Just a few days before, on December 28, she gave three month old Olivia her nightly feeding.

“I remember after that laying her down to sleep and that was the last time I saw my baby girl,” Garza said.

She said she woke up about midnight alarmed that Olivia hadn’t woken her up for another feeding. She said her baby was unresponsive.

“She wasn’t breathing so I woke up my husband and he called 911,” Garza said.

Nine months after Olivia died, her parents received her official cause of death through a second autopsy. It was sudden infant death syndrome or SIDS.

She said a second autopsy had to be done because Texas Rangers told Garza the woman who performed the first, former Nueces County Deputy Chief ME Sandra Lyden, didn’t have the proper license to perform autopsies in Texas. So, it was invalid.

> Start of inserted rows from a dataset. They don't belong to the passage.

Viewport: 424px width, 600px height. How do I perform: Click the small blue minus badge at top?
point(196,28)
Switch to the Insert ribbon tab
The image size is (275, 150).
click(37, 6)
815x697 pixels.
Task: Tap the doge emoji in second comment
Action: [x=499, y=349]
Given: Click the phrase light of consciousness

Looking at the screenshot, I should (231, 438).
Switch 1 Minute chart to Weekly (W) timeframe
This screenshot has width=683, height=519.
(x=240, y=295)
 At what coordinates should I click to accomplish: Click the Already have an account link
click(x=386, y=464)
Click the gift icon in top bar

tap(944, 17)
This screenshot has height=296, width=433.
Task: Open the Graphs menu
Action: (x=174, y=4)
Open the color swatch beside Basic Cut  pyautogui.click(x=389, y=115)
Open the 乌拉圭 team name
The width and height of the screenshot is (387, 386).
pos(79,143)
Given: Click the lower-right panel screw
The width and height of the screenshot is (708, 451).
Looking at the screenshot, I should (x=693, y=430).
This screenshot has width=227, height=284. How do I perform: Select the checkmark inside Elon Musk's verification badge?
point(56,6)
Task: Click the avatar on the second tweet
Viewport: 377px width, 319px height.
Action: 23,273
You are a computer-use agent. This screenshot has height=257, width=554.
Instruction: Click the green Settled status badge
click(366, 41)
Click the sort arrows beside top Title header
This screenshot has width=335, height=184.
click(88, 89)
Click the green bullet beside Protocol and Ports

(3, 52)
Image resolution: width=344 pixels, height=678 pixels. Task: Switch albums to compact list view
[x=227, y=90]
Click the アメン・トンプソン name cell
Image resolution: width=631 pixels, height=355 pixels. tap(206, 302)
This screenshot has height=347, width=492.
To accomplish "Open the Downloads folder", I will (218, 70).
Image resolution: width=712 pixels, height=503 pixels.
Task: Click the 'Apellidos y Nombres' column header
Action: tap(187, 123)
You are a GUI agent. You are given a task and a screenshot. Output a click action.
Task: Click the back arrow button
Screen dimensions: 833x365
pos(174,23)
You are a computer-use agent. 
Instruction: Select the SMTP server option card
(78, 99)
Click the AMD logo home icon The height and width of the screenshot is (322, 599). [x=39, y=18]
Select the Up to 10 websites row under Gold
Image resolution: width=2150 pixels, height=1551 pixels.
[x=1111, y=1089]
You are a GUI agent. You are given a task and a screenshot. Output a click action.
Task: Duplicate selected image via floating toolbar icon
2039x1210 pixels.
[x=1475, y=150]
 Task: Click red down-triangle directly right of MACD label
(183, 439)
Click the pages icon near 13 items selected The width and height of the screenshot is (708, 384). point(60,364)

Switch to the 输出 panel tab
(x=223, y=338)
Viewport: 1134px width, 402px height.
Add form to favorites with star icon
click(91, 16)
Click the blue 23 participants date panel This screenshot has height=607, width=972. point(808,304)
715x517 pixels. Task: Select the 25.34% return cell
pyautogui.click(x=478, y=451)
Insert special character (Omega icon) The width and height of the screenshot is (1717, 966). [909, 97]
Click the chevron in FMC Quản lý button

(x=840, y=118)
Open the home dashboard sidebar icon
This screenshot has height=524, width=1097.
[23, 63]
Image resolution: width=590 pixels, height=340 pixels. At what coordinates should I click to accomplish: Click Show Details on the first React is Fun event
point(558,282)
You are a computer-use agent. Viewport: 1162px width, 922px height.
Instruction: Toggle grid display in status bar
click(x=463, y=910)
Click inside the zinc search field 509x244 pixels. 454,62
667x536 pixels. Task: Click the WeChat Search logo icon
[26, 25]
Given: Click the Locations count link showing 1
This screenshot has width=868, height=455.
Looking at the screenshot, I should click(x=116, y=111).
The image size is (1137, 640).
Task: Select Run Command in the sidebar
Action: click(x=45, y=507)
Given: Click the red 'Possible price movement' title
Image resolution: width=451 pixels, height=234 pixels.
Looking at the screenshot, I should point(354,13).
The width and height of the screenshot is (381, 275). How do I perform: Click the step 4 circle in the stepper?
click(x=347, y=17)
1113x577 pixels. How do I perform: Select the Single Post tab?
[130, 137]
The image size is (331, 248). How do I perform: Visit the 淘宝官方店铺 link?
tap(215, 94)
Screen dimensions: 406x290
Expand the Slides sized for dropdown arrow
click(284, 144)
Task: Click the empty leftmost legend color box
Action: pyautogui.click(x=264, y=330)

“Was there enough that the second opinion was able to be used because my daughter was buried? Garza said. “There was no exhuming her to do a full second one.”

Garza is one of more than a dozen families suing Lyden, Chief ME at the time Adel Shaker and the county.

“I wouldn’t really let anybody like that hold my daughter in general unless she was close to family,” Garza said. “And to know that somebody who shouldn’t have been around her or done anything to her medically, like. They did that.”

Garza said the lawsuit is not about the money.

“Nothing’s ever going to bring her back,” she said. “I just want them to know It’s not okay.”

She said it’s about taking responsibility.

“What they did was not right and we just don’t want to feel forgotten,” Garza said.

The Attorney’s office said the county responded the day after their request for a default judgement and said the wrong person was served.